## ASSIGNMENT
Which lines in the records below include the word "tree"? Report each of them in full.

## PROVIDED DATA

%%

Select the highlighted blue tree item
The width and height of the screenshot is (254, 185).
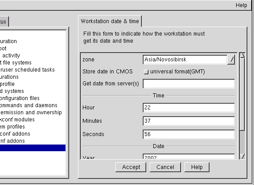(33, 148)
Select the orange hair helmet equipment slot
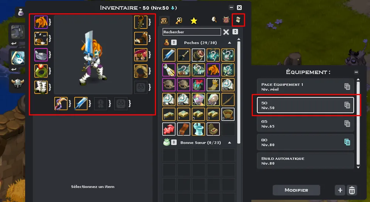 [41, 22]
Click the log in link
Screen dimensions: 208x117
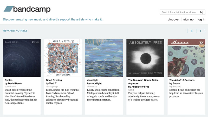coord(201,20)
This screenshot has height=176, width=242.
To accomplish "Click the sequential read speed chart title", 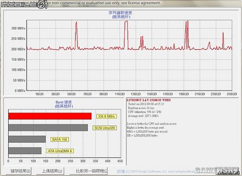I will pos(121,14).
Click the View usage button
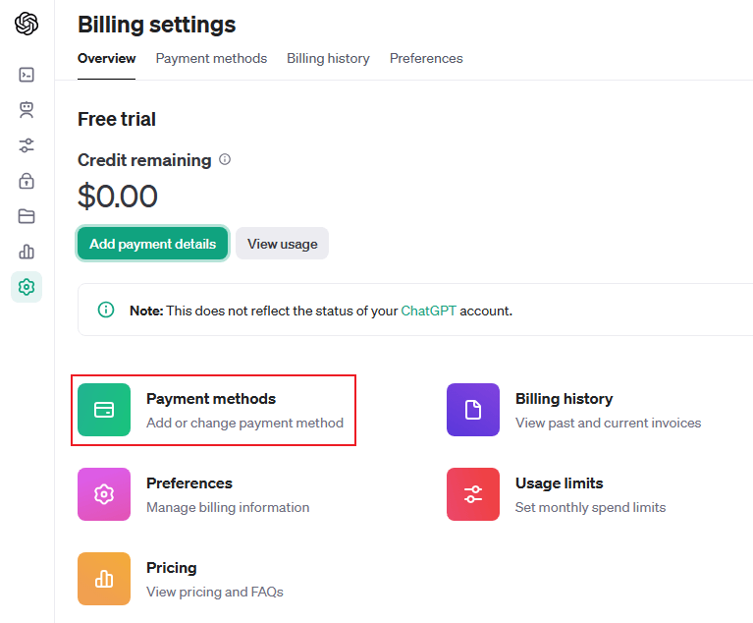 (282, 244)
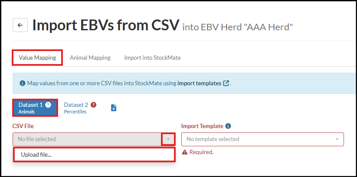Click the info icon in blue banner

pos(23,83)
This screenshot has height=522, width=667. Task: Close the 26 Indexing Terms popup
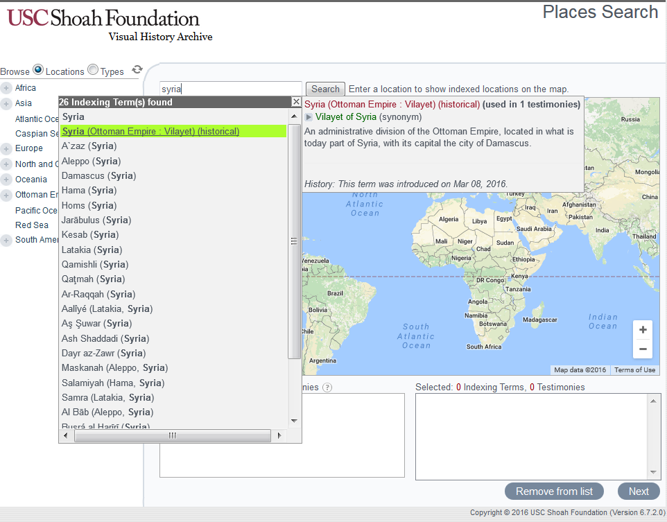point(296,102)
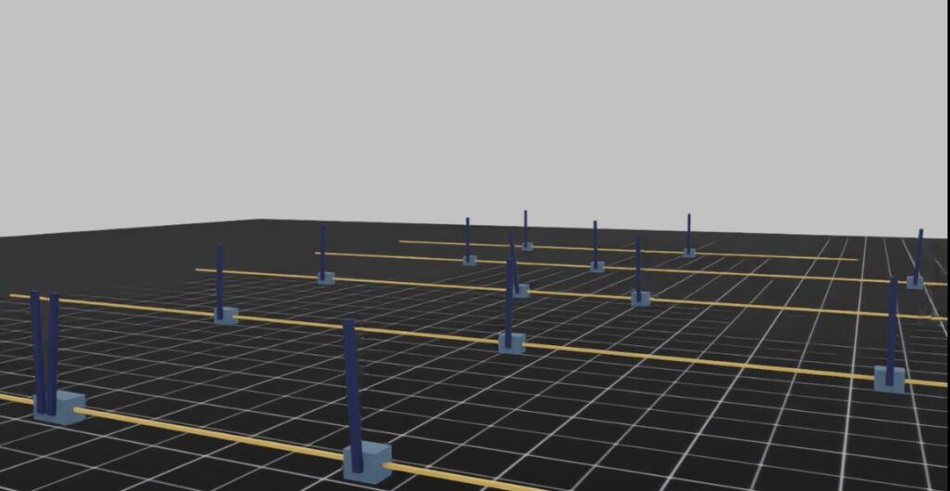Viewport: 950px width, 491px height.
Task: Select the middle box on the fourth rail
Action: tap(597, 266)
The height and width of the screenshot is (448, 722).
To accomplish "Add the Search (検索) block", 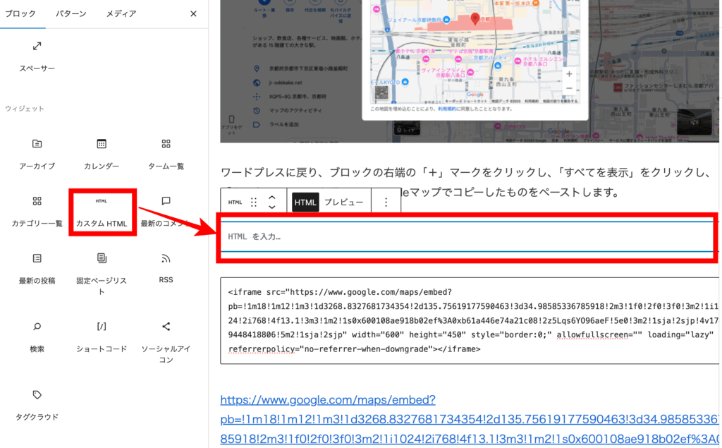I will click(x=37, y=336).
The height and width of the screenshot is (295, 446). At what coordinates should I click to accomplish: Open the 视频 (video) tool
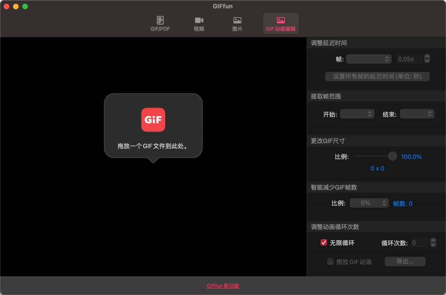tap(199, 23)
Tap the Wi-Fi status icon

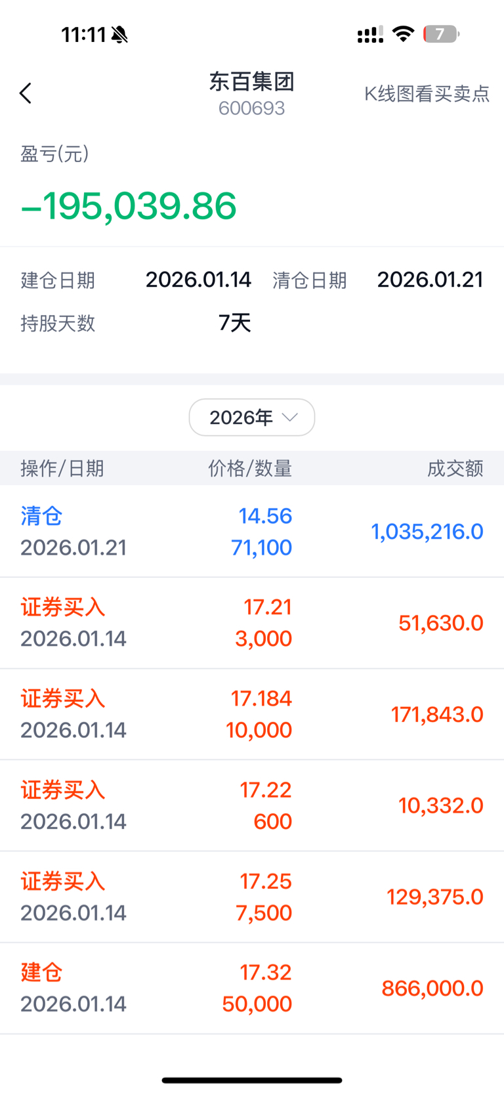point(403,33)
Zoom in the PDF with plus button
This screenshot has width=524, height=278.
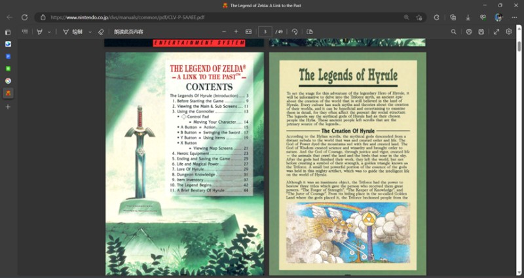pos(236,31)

%%
%%

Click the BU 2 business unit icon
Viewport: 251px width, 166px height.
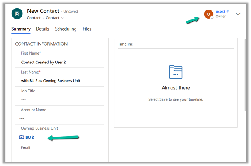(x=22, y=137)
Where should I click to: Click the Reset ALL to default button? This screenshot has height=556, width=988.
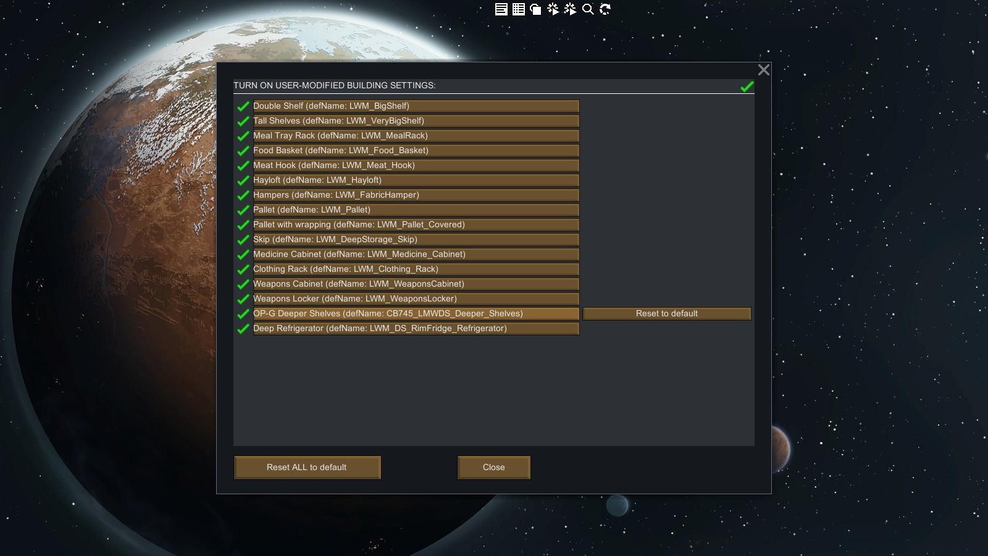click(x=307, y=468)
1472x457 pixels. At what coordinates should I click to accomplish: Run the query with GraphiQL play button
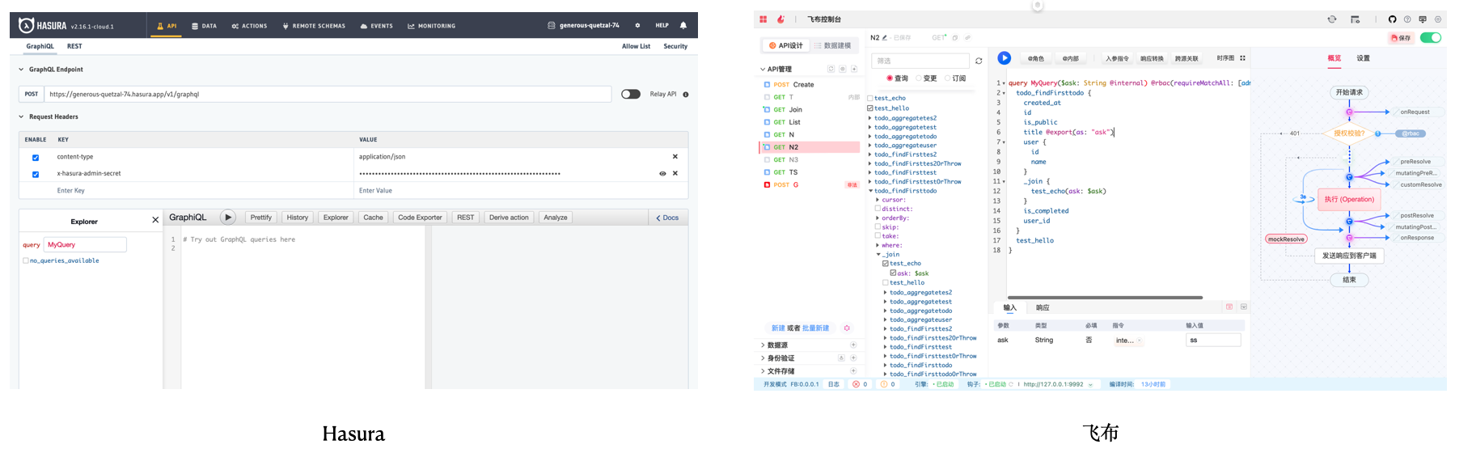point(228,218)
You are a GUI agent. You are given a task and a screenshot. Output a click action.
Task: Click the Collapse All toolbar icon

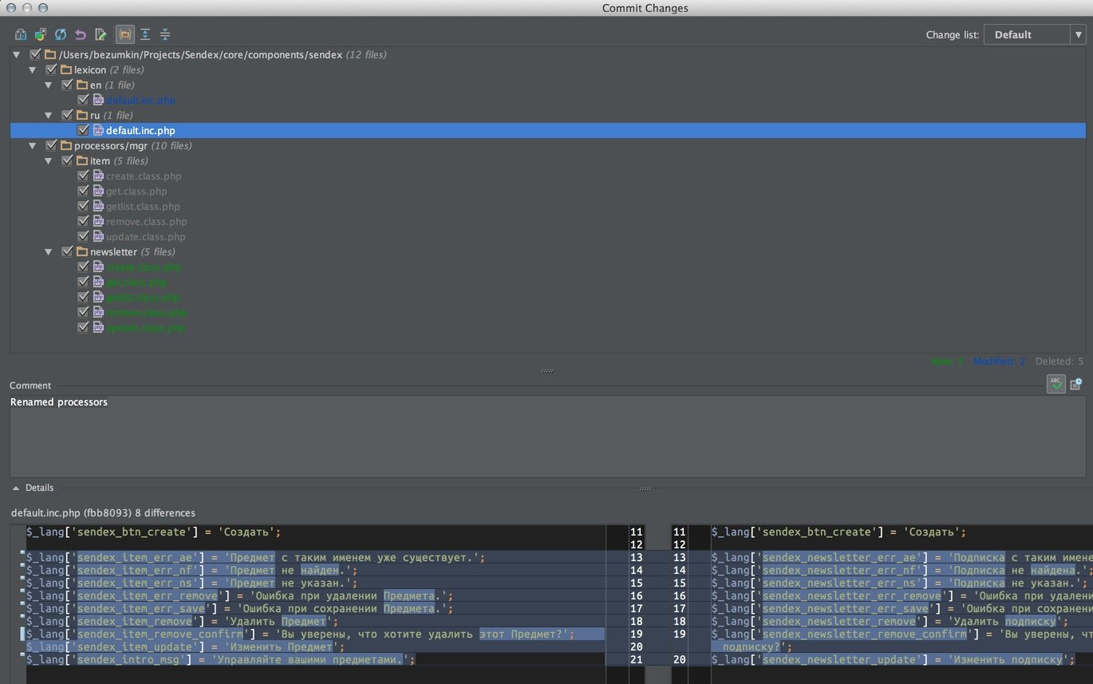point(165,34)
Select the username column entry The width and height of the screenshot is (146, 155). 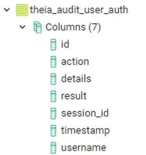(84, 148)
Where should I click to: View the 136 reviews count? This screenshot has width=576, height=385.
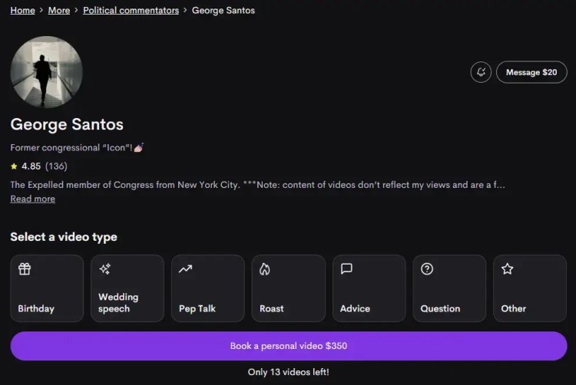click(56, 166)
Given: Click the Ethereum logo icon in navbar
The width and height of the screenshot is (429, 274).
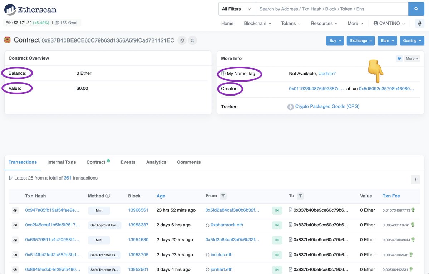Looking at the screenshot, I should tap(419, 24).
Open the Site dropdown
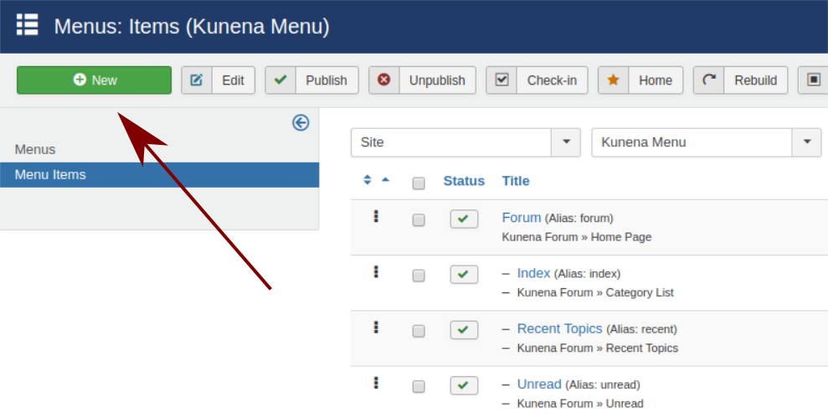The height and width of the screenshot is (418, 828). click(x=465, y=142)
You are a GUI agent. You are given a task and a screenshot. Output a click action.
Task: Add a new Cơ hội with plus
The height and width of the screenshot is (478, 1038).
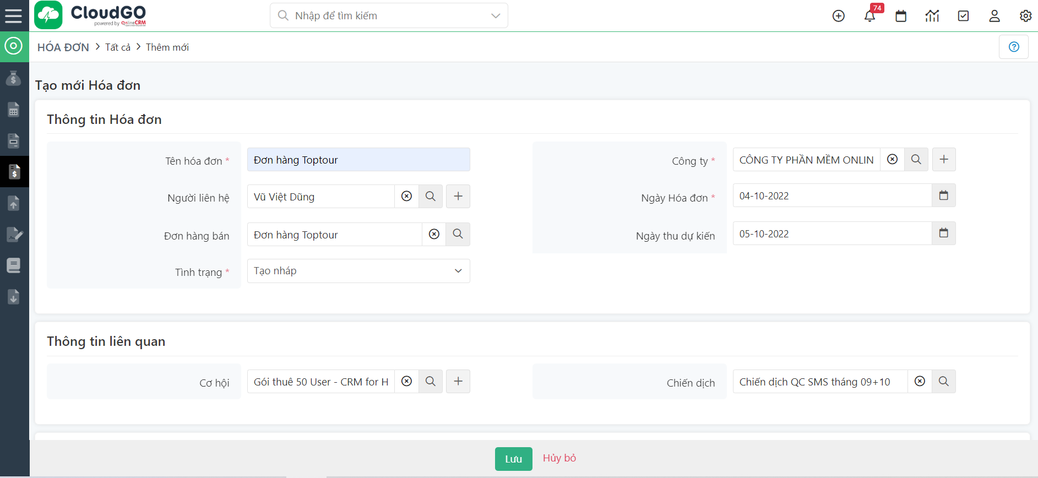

%%
%%

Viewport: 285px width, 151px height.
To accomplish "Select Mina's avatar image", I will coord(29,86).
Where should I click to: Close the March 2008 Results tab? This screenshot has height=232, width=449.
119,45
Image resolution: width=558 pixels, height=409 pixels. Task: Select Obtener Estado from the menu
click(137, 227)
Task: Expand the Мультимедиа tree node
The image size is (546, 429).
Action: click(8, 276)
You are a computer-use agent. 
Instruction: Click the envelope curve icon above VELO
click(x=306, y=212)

%%

## WRITTEN SOLUTION
Select the highlighted blue tree item
Task: Expand the Мультимедиа tree node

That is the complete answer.